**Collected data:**
┌────────

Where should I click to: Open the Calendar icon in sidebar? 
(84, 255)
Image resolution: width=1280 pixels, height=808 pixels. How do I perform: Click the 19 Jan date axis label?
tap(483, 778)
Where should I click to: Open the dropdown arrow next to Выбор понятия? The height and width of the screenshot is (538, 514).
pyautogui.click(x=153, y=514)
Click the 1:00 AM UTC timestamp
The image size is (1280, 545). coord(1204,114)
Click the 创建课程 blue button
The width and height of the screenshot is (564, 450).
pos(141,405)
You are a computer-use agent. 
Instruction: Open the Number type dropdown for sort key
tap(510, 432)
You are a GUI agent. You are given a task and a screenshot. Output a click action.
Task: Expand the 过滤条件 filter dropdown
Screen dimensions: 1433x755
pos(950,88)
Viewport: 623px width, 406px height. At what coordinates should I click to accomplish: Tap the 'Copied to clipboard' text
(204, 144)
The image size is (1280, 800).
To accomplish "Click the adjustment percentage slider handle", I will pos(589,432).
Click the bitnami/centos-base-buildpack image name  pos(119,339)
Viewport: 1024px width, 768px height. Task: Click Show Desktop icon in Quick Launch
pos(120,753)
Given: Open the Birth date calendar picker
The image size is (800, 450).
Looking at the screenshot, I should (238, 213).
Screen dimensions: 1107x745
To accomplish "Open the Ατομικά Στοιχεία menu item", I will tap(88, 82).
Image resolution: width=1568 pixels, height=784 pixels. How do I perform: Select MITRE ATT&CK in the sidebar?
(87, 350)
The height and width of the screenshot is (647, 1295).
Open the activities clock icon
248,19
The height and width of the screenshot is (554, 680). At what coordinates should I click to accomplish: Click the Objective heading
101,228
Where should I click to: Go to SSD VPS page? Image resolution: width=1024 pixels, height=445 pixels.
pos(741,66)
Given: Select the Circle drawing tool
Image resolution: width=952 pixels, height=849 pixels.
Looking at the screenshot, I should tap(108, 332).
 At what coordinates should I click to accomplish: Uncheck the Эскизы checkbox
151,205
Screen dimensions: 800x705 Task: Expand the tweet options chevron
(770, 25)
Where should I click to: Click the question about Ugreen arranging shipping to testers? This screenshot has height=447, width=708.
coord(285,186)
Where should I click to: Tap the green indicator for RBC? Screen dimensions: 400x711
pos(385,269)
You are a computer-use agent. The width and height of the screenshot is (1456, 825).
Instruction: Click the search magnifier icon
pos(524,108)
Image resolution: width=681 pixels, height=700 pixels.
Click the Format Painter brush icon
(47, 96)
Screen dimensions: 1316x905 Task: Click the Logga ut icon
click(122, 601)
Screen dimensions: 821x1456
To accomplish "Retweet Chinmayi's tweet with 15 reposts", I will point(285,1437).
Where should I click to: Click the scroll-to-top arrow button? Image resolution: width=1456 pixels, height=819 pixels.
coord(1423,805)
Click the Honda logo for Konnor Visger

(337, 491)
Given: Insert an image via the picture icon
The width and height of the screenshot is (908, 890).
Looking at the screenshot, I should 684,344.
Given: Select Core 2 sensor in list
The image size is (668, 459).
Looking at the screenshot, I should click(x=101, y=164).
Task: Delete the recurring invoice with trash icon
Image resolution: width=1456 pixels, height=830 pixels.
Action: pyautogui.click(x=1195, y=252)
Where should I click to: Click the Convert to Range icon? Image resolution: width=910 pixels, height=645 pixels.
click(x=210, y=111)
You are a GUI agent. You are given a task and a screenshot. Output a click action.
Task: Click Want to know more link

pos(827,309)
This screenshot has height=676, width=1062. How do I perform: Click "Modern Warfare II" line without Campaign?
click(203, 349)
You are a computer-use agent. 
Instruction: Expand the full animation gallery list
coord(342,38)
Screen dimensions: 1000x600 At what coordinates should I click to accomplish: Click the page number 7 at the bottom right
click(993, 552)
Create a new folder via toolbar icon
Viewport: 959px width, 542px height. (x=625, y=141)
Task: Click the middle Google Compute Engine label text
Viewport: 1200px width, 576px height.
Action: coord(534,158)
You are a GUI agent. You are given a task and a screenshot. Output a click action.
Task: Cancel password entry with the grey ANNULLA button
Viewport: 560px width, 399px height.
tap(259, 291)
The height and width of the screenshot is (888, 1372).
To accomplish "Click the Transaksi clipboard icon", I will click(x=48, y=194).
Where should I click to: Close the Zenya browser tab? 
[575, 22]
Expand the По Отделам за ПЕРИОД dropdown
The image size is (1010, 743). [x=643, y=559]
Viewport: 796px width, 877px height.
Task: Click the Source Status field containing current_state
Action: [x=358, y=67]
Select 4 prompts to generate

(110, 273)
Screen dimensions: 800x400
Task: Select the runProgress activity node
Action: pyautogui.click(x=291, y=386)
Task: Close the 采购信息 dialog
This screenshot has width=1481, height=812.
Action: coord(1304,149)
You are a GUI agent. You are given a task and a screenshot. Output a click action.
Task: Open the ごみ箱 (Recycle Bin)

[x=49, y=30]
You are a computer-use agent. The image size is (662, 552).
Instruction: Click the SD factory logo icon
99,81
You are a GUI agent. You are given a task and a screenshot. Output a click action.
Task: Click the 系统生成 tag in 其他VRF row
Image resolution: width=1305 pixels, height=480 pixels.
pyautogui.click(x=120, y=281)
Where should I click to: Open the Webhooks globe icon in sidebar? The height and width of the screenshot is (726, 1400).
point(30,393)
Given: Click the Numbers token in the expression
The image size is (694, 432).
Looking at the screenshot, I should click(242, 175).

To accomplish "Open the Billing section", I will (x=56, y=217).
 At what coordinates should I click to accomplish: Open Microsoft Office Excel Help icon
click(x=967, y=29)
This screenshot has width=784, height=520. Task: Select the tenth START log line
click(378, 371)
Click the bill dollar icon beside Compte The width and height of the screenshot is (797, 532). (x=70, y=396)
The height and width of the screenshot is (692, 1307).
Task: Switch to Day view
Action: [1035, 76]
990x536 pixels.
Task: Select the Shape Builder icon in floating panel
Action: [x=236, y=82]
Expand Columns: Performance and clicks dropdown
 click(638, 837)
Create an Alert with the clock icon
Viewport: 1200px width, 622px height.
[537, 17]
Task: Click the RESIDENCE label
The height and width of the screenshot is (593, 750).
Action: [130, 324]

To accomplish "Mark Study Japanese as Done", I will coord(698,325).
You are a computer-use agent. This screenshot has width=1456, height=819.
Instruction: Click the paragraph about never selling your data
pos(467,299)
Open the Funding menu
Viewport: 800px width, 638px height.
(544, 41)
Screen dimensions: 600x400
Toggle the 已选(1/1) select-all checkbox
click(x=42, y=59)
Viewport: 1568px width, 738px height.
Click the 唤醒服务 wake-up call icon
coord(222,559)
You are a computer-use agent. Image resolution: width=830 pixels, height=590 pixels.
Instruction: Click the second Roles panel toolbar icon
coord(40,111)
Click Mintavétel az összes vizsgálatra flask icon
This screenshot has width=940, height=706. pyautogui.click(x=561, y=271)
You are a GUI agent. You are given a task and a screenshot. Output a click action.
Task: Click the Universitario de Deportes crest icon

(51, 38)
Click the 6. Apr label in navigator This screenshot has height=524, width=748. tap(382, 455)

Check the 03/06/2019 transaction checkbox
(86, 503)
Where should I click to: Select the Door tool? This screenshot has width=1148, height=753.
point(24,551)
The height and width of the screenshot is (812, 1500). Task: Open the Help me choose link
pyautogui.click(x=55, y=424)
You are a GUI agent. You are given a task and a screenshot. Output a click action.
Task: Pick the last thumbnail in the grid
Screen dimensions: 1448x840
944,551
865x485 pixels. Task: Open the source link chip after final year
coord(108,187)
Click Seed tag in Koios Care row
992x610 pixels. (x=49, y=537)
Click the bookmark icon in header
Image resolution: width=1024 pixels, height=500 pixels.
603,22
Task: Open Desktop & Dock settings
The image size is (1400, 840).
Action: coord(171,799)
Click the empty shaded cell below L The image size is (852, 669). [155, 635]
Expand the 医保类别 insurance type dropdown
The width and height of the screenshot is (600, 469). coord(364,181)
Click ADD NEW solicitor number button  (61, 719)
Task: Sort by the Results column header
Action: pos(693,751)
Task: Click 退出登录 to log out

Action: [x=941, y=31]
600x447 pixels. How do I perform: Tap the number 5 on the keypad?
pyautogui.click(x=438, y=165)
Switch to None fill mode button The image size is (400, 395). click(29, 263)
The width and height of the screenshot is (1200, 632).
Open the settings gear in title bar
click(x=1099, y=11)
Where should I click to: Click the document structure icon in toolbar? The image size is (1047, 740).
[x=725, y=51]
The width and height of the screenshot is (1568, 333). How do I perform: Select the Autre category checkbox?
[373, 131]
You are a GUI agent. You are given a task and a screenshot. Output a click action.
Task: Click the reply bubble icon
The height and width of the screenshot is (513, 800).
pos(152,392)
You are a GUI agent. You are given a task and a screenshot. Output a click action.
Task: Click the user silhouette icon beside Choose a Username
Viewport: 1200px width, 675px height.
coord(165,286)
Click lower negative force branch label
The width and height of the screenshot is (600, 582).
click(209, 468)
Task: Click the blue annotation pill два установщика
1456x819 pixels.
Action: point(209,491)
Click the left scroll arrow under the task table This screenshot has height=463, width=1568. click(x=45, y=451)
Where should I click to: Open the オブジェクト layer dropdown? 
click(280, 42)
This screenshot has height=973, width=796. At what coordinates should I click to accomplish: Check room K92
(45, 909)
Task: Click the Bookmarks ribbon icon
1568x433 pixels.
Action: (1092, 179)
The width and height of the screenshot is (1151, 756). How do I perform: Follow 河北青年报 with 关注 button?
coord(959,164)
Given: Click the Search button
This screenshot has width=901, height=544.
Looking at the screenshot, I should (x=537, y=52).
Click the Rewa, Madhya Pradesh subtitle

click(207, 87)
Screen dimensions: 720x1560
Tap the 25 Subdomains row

└────────

**PROBLEM DESCRIPTION:**
Please give back the records exactly as written, beginning at the first line and including the line that holds "Given: Open the Birth date calendar picker" as the last.

**ANSWER TO THIS PROBLEM:**
Where should I click to: Open the Calendar icon in sidebar? 
(84, 255)
Image resolution: width=1280 pixels, height=808 pixels. How do I perform: Click the 19 Jan date axis label?
tap(483, 778)
Where should I click to: Open the dropdown arrow next to Выбор понятия? The height and width of the screenshot is (538, 514).
pyautogui.click(x=153, y=514)
Click the 1:00 AM UTC timestamp
The image size is (1280, 545). coord(1204,114)
Click the 创建课程 blue button
The width and height of the screenshot is (564, 450).
pos(141,405)
You are a computer-use agent. 
Instruction: Open the Number type dropdown for sort key
tap(510, 432)
You are a GUI agent. You are given a task and a screenshot. Output a click action.
Task: Expand the 过滤条件 filter dropdown
Screen dimensions: 1433x755
pos(950,88)
Viewport: 623px width, 406px height. At what coordinates should I click to accomplish: Tap the 'Copied to clipboard' text
(204, 144)
The image size is (1280, 800).
To accomplish "Click the adjustment percentage slider handle", I will pos(589,432).
Click the bitnami/centos-base-buildpack image name  pos(119,339)
Viewport: 1024px width, 768px height. Task: Click Show Desktop icon in Quick Launch
pos(120,753)
Given: Open the Birth date calendar picker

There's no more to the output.